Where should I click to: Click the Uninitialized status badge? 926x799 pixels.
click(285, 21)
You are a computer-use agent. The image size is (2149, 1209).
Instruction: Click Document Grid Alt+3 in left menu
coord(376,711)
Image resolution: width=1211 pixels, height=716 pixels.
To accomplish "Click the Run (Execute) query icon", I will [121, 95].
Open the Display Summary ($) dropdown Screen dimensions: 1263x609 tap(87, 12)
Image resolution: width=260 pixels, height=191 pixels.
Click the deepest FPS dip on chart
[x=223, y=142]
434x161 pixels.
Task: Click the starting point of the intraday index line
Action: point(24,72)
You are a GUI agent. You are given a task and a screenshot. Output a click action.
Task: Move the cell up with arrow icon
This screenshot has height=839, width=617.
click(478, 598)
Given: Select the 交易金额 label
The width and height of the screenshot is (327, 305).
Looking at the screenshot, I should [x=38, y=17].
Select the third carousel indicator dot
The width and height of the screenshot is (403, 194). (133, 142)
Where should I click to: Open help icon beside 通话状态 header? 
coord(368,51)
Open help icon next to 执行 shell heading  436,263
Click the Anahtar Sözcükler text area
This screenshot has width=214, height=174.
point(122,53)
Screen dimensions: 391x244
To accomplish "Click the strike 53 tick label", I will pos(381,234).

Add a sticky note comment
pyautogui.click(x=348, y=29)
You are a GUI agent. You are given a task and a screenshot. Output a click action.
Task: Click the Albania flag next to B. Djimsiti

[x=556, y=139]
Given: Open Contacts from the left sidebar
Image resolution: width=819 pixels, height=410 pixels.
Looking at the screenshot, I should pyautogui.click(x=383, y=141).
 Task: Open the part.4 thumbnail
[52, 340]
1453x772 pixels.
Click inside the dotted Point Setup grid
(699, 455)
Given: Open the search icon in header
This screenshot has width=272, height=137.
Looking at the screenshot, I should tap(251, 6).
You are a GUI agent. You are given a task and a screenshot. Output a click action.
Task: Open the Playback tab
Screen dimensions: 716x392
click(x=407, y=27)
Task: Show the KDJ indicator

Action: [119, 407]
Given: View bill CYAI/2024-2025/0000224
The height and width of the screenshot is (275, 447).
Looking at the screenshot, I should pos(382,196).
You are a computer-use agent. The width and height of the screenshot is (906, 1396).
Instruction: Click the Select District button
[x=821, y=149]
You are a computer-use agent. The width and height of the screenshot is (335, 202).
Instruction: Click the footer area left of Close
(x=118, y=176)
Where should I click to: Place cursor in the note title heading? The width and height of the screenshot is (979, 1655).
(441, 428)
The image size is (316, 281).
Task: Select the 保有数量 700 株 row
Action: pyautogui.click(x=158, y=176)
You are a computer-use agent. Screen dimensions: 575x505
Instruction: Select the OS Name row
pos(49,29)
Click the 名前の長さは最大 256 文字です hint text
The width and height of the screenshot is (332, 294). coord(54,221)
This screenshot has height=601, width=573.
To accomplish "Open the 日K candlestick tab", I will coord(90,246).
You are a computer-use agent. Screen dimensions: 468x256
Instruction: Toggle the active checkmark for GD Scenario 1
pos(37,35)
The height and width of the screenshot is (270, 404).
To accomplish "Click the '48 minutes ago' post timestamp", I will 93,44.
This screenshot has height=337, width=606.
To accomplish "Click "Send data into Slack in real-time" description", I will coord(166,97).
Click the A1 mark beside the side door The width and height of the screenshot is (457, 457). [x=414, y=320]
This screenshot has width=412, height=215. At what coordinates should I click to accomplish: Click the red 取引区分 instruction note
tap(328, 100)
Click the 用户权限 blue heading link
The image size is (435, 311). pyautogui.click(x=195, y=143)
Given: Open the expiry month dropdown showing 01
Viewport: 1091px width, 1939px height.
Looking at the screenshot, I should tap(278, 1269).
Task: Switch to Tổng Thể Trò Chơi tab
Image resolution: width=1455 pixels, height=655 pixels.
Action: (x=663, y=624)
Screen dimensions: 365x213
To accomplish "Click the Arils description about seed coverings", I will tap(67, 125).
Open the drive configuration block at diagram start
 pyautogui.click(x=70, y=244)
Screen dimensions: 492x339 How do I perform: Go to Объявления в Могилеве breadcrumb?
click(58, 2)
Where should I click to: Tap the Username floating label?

..........

What needs to be done: Type the data out again, exactly.

Response to the exercise:
Where should I click to: Click the Uninitialized status badge? 926x799 pixels.
click(285, 21)
You are a computer-use agent. The image size is (2149, 1209).
Instruction: Click Document Grid Alt+3 in left menu
coord(376,711)
Image resolution: width=1211 pixels, height=716 pixels.
To accomplish "Click the Run (Execute) query icon", I will [121, 95].
Open the Display Summary ($) dropdown Screen dimensions: 1263x609 tap(87, 12)
Image resolution: width=260 pixels, height=191 pixels.
Click the deepest FPS dip on chart
[x=223, y=142]
434x161 pixels.
Task: Click the starting point of the intraday index line
Action: point(24,72)
You are a GUI agent. You are given a task and a screenshot. Output a click action.
Task: Move the cell up with arrow icon
This screenshot has height=839, width=617.
click(478, 598)
Given: Select the 交易金额 label
The width and height of the screenshot is (327, 305).
Looking at the screenshot, I should [x=38, y=17].
Select the third carousel indicator dot
The width and height of the screenshot is (403, 194). (133, 142)
Where should I click to: Open help icon beside 通话状态 header? 
coord(368,51)
Open help icon next to 执行 shell heading  436,263
Click the Anahtar Sözcükler text area
This screenshot has width=214, height=174.
point(122,53)
Screen dimensions: 391x244
To accomplish "Click the strike 53 tick label", I will pos(381,234).

Add a sticky note comment
pyautogui.click(x=348, y=29)
You are a GUI agent. You are given a task and a screenshot. Output a click action.
Task: Click the Albania flag next to B. Djimsiti

[x=556, y=139]
Given: Open Contacts from the left sidebar
Image resolution: width=819 pixels, height=410 pixels.
Looking at the screenshot, I should pyautogui.click(x=383, y=141).
 Task: Open the part.4 thumbnail
[52, 340]
1453x772 pixels.
Click inside the dotted Point Setup grid
(699, 455)
Given: Open the search icon in header
This screenshot has width=272, height=137.
Looking at the screenshot, I should tap(251, 6).
You are a GUI agent. You are given a task and a screenshot. Output a click action.
Task: Open the Playback tab
Screen dimensions: 716x392
click(x=407, y=27)
Task: Show the KDJ indicator

Action: [119, 407]
Given: View bill CYAI/2024-2025/0000224
The height and width of the screenshot is (275, 447).
Looking at the screenshot, I should pos(382,196).
You are a computer-use agent. The width and height of the screenshot is (906, 1396).
Instruction: Click the Select District button
[x=821, y=149]
You are a computer-use agent. The width and height of the screenshot is (335, 202).
Instruction: Click the footer area left of Close
(x=118, y=176)
Where should I click to: Place cursor in the note title heading? The width and height of the screenshot is (979, 1655).
(441, 428)
The image size is (316, 281).
Task: Select the 保有数量 700 株 row
Action: pyautogui.click(x=158, y=176)
You are a computer-use agent. Screen dimensions: 575x505
Instruction: Select the OS Name row
pos(49,29)
Click the 名前の長さは最大 256 文字です hint text
The width and height of the screenshot is (332, 294). coord(54,221)
This screenshot has height=601, width=573.
To accomplish "Open the 日K candlestick tab", I will coord(90,246).
You are a computer-use agent. Screen dimensions: 468x256
Instruction: Toggle the active checkmark for GD Scenario 1
pos(37,35)
The height and width of the screenshot is (270, 404).
To accomplish "Click the '48 minutes ago' post timestamp", I will 93,44.
This screenshot has height=337, width=606.
To accomplish "Click "Send data into Slack in real-time" description", I will coord(166,97).
Click the A1 mark beside the side door The width and height of the screenshot is (457, 457). [x=414, y=320]
This screenshot has width=412, height=215. At what coordinates should I click to accomplish: Click the red 取引区分 instruction note
tap(328, 100)
Click the 用户权限 blue heading link
The image size is (435, 311). pyautogui.click(x=195, y=143)
Given: Open the expiry month dropdown showing 01
Viewport: 1091px width, 1939px height.
Looking at the screenshot, I should tap(278, 1269).
Task: Switch to Tổng Thể Trò Chơi tab
Image resolution: width=1455 pixels, height=655 pixels.
Action: (x=663, y=624)
Screen dimensions: 365x213
To accomplish "Click the Arils description about seed coverings", I will tap(67, 125).
Open the drive configuration block at diagram start
 pyautogui.click(x=70, y=244)
Screen dimensions: 492x339 How do I perform: Go to Объявления в Могилеве breadcrumb?
click(58, 2)
Where should I click to: Tap the Username floating label?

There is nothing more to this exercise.